* SOURCE EXTRACT
** begin **

Court of Appeals of Arizona, Second Division

October 13, 2015

Rameen C., Appellant,

Not for Publication – Rule 111(c), Rules of the Arizona Supreme Court

Appeal from the Superior Court in Pinal County No. JD201400057 The Honorable Henry G. Gooday Jr., Judge

Rosemary Gordon Pánuco Counsel for Appellant

Mark Brnovich, Arizona Attorney General By Cathleen E. Fuller, Assistant Attorney General, Tucson Counsel for Appellee Department of Child Safety

Presiding Judge Vásquez authored the decision of the Court, in which Judge Howard and Judge Brammer[1] concurred.



¶ 1Rameen C. appeals from the juvenile court's order terminating his parental rights to his son K., born December 2003, and his daughter S., born July 2007, on the grounds of chronic substance abuse and time-in-care. See A.R.S. § 8-533(B)(3), (8)(a). Rameen's sole argument on appeal is that the court erred in finding the Department of Child Safety (DCS)[2] "had made reasonable efforts to provide [him] with rehabilitative services." We affirm.

¶2 "[W]e view the evidence and reasonable inferences to be drawn from it in the light most favorable to sustaining the [juvenile] court's decision." Jordan C. v. Ariz. Dep't of Econ. Sec, 223 Ariz. 86, ¶ 18, 219 P.3d 296, 303 (App. 2009). The children's maternal grandmother filed a private dependency petition in 2014 alleging both parents were neglecting the children due to their substance abuse issues, noting that the children had been in her care since April 2013. The juvenile court ordered DCS to investigate and granted temporary custody to the grandmother. As a result of that investigation, DCS moved to substitute as petitioner and, after the court granted that motion, filed an amended dependency petition. The court adjudicated the children dependent as to both parents in April and May 2014.

¶3 In February 2015, DCS requested the case plan be changed to severance and adoption based on Rameen's failure to participate in services including substance abuse treatment and visitation, his testing positive for methamphetamine, cocaine, alcohol, and codeine, as well as his arrest for driving under the influence (DUI), and subsequent incarceration for failing to appear for court in his DUI case. The juvenile court granted that motion, and DCS filed a petition to terminate both parents' rights, alleging as to Rameen that termination was warranted on substance abuse and time-in-care grounds. Following a contested severance hearing, the court granted the motion, finding DCS had proven both grounds and that termination was in the children's best interests.[3]

¶4 A juvenile court may terminate a parent's rights if it finds clear and convincing evidence of one of the statutory grounds for severance and finds by a preponderance of the evidence that termination is in the child's best interests. A.R.S. §§ 8-533(B), 8-537(B); Kent K. v. Bobby M., 210 Ariz. 279, ¶ 41, 110 P.3d 1013, 1022 (2005). "[W]e will affirm a termination order that is supported by reasonable evidence." Jordan C, 223 Ariz. 86, ¶ 18, 219 P.3d at 303. That is, we will not reverse a termination order for insufficient evidence unless, as a matter of law, no reasonable fact-finder could have found the evidence satisfied the applicable burden of proof. See Denise R. v. Ariz. Dep't of Econ. Sec, 221 Ariz. 92, ¶ 10, 210 P.3d 1263, 1266 (App. 2009).

** end **

Element and text location data
** begin **

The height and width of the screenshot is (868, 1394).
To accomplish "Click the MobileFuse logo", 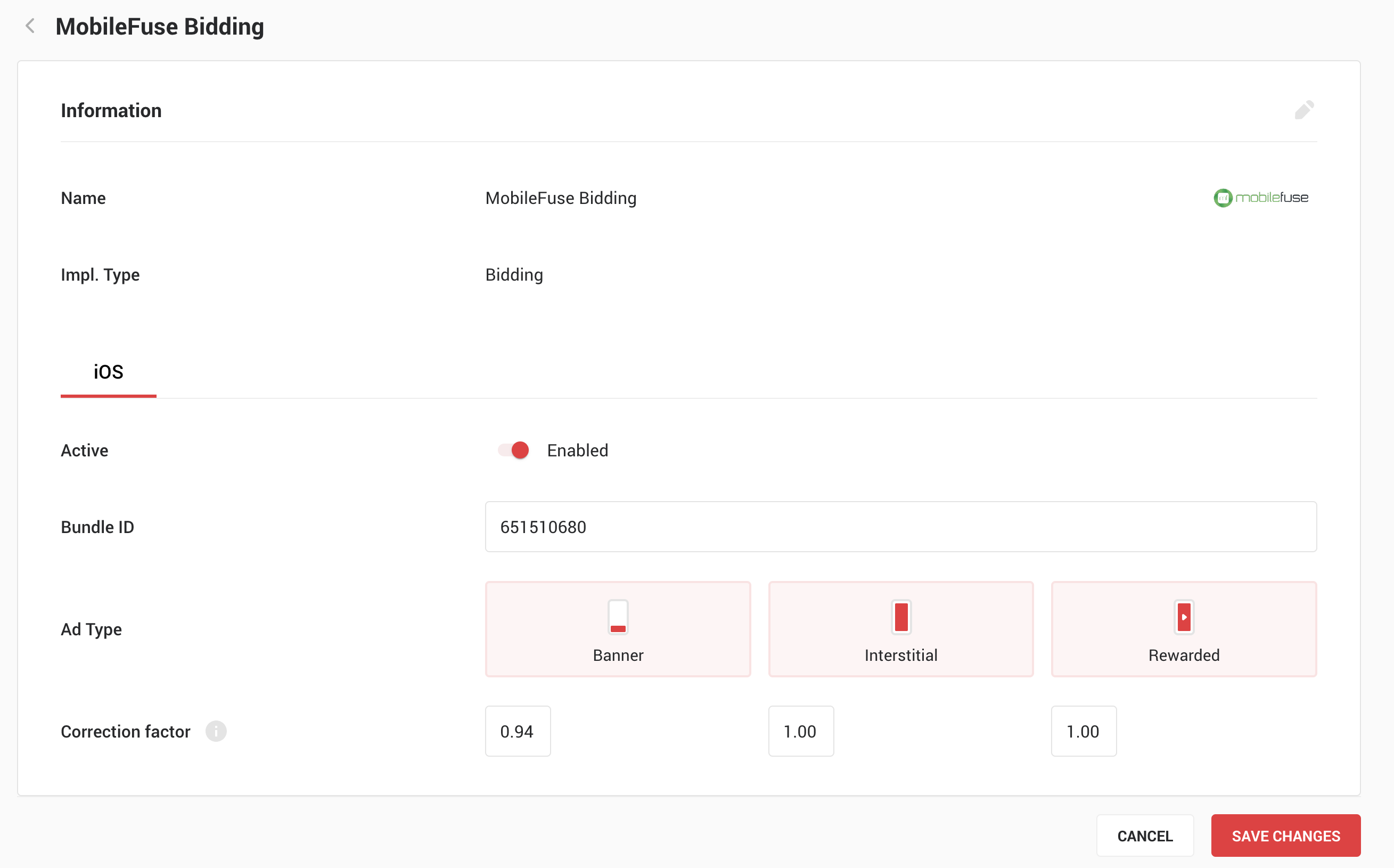I will click(x=1260, y=198).
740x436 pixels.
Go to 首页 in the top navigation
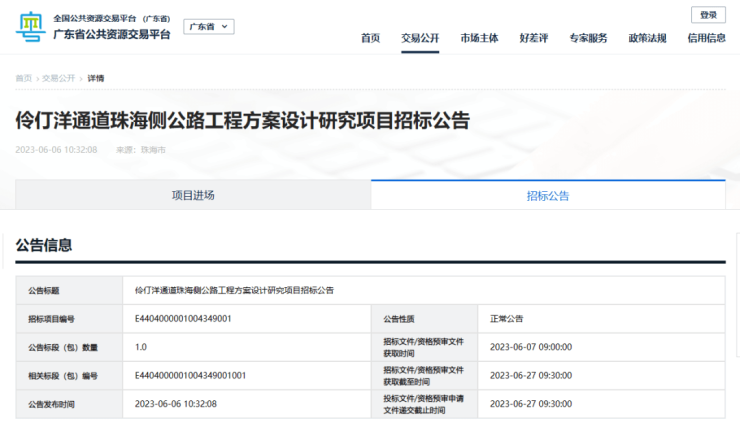click(370, 38)
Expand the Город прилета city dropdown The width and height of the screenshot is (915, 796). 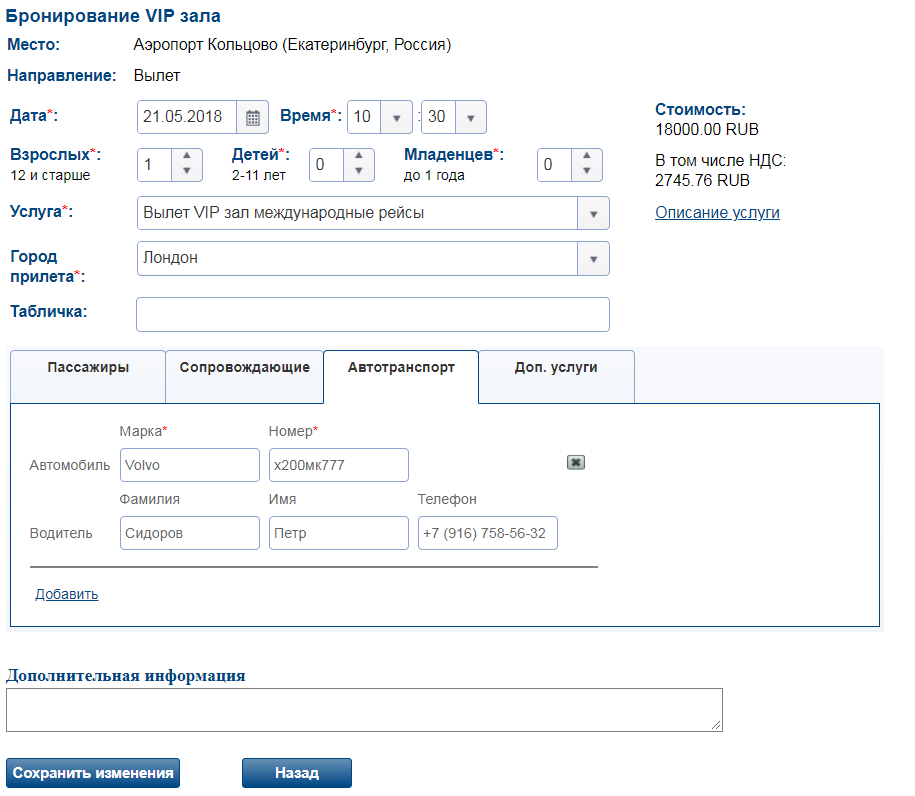(x=593, y=259)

** end **

* EXERCISE A
Can you extract the part of the court decision that opens with the words containing "October 13, 2015" and closes with "Judge Brammer[1] concurred."?
* EXERCISE B
Does the court decision agree with each statement below? Answer yes or no for each, and quote the deciding words. (i) The children's maternal grandmother filed a private dependency petition. (ii) K. was born in July 2007. (iii) Judge Howard authored the decision of the Court.
* EXERCISE C
According to the court decision, what substances did Rameen test positive for?
None of the rows matter here.

* COMPLETE ANSWER A
October 13, 2015

Rameen C., Appellant,

Not for Publication – Rule 111(c), Rules of the Arizona Supreme Court

Appeal from the Superior Court in Pinal County No. JD201400057 The Honorable Henry G. Gooday Jr., Judge

Rosemary Gordon Pánuco Counsel for Appellant

Mark Brnovich, Arizona Attorney General By Cathleen E. Fuller, Assistant Attorney General, Tucson Counsel for Appellee Department of Child Safety

Presiding Judge Vásquez authored the decision of the Court, in which Judge Howard and Judge Brammer[1] concurred.

* COMPLETE ANSWER B
(i) Yes: "The children's maternal grandmother filed a private dependency petition in 2014"
(ii) No: "his son K., born December 2003"
(iii) No: "Presiding Judge Vásquez authored the decision of the Court"

* COMPLETE ANSWER C
methamphetamine, cocaine, alcohol, codeine